> **Records provided**
○ ○ ○

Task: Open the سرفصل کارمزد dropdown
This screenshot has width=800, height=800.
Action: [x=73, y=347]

○ ○ ○

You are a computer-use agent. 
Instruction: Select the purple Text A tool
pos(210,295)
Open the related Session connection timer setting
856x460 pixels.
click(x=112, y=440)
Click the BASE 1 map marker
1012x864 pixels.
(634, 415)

○ ○ ○

> **Requirement**
Whenever a line above includes the string "Open", copy it.

> **Exercise result**
Task: Open the سرفصل کارمزد dropdown
Open the related Session connection timer setting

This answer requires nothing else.